Font également partie des grands enjeux RH toutes les questions liées à la diversité et l’inclusion, dans une société parfois trop tournée vers la performance individuelle, vers le court terme. L’enjeu est d’avoir une fonction RH qui envoie le signal “chacun a sa place”, qu’il s’agisse des salariés en situation de handicap, des seniors, des minorités visibles ou invisibles, etc. D’avoir une entreprise qui se positionne comme un gardien du temple. On sent que les choses évoluent, mais il y a encore énormément de travail à mener. Il est temps de franchir une étape, de lutter contre les discriminations sous toutes ses formes. Et la fonction RH est aux premières loges, en matière de recrutement, mais aussi d’accès à la formation, de rémunération… Autant de sujets qui vont nécessairement être porteurs de sens dans une logique d’attractivité, de renforcement de la marque employeur.
Parfois, on considère que ces sujets n’ont pas leur place en entreprise. Je pense le contraire : il faut lever les tabous, débattre de ces sujets, même si cela peut être un peu douloureux au départ, quand on “lève le couvercle”. Et cela mobilise forcément le dialogue social.
Enfin, j’aimerais que l’on reconsidère la notion de performance en 2024, laquelle devra nécessairement être plus durable, mais aussi de performance sociale, en se basant sur des indicateurs composites (taux de turn-over, absentéisme, niveau d’emploi, dialogue social, capacité à recruter des jeunes, à fidéliser les seniors, à se conformer aux taux d’emploi de personnes en situation de handicap, etc.) afin de compléter les ressentis avec des éléments factuels.
Le secret de ta visibilité sur LinkedIn ? 🧙♂️🪄
Selon moi, le terme d’influence est un peu galvaudé, parce que lorsque l’on parle d’influenceurs, on pense tout de suite à Instagram, TikTok, ou YouTube… ce sont souvent des personnes qui ont des choses à vendre, des champions du marketing avant tout, plutôt que des influenceurs au sens premier du terme, qui ont un pouvoir d’influence sur l’opinion publique ou des décideurs.

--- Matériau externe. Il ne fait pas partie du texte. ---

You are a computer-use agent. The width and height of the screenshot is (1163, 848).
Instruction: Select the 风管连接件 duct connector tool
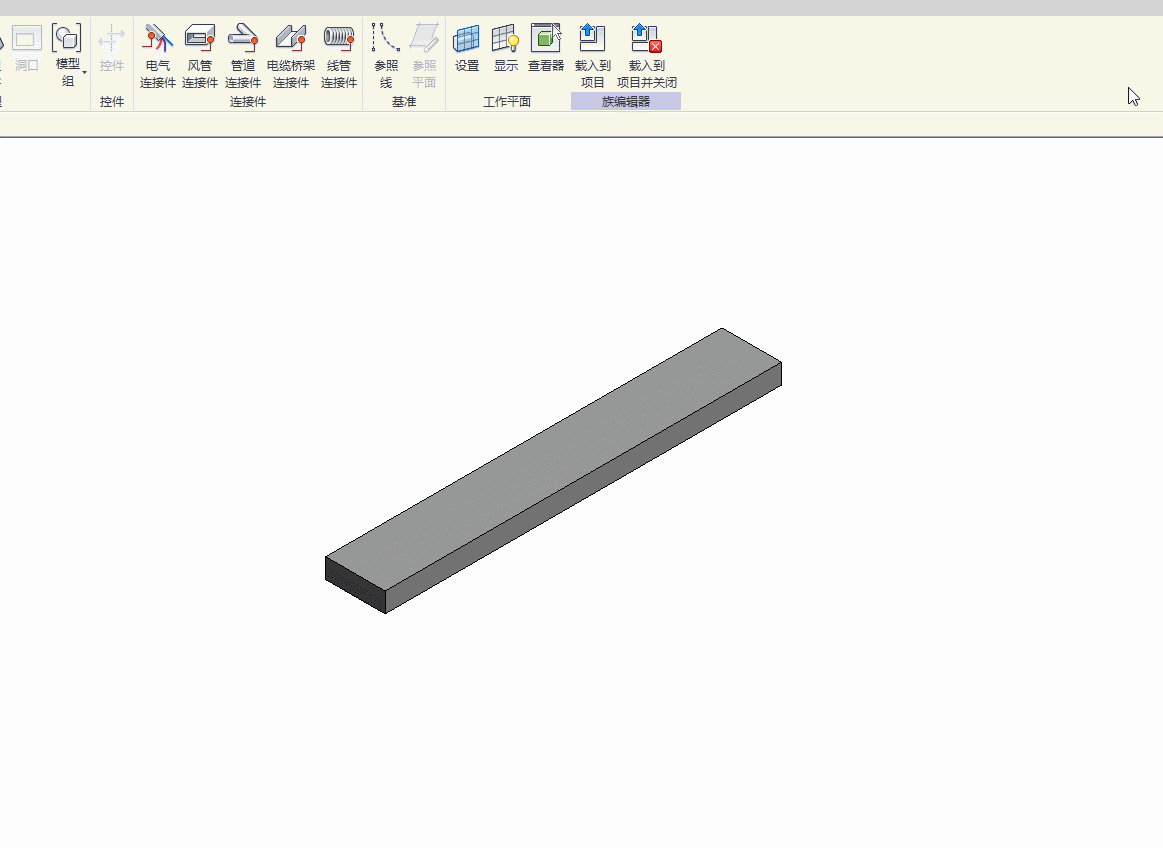tap(200, 56)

J’aime utiliser le réseau LinkedIn, car j’ai à cœur d’y partager mon expérience. D’autant plus qu’aujourd’hui, les DRH sont souvent des femmes et des hommes de l’ombre qui partagent peu la leur.
C’est d’ailleurs pour cela que c’est un métier très méconnu du grand public, y compris des personnes qui ont des choses à vendre et qui n’ont pas cerné exactement le rôle de la fonction RH. Donc il me semble que partager ces retours d’expérience, c’est la rendre visible d’une autre manière, et qui déconstruit aussi l’idée du DRH machiavélique, homme des basses œuvres.
Je pense que faire connaître l’actualité du dialogue social, faire connaître la conviction du dirigeant sur tel ou tel sujet aide davantage les salariés à se projeter au sein d’un écosystème.
LinkedIn, c’est aussi l’occasion de valoriser le travail de ses équipes. Moi, je m’en sers beaucoup pour cela : pour mettre en lumière celles et ceux qui font un travail de l’ombre extrêmement chronophage.
Enfin, je trouve aussi important de pouvoir benchmarker, échanger entre professionnels de la fonction RH, à l’instar de ce que vous faites chez myRHline. Cela permet de rendre visible une fonction qui est non seulement méconnue, mal appréhendée, mais aussi mal évaluée, mal jugée.
Tu es : workaholic ou work-life balance ? 🔥
D’autant plus que je donne aussi des cours à Sciences Po, que je suis membre de différents cercles RH, administrateur du Lab RH…
Pour autant, je suis extrêmement attaché à la vie de famille et m’impose de rentrer le soir à des heures tout à fait convenables. De pouvoir aussi gérer mon réseau personnel, de pouvoir faire du sport… J’essaie de laisser une place à tout cela. Mais cela exige une certaine discipline. De retravailler un peu plus tard le soir, un peu le week-end, aussi.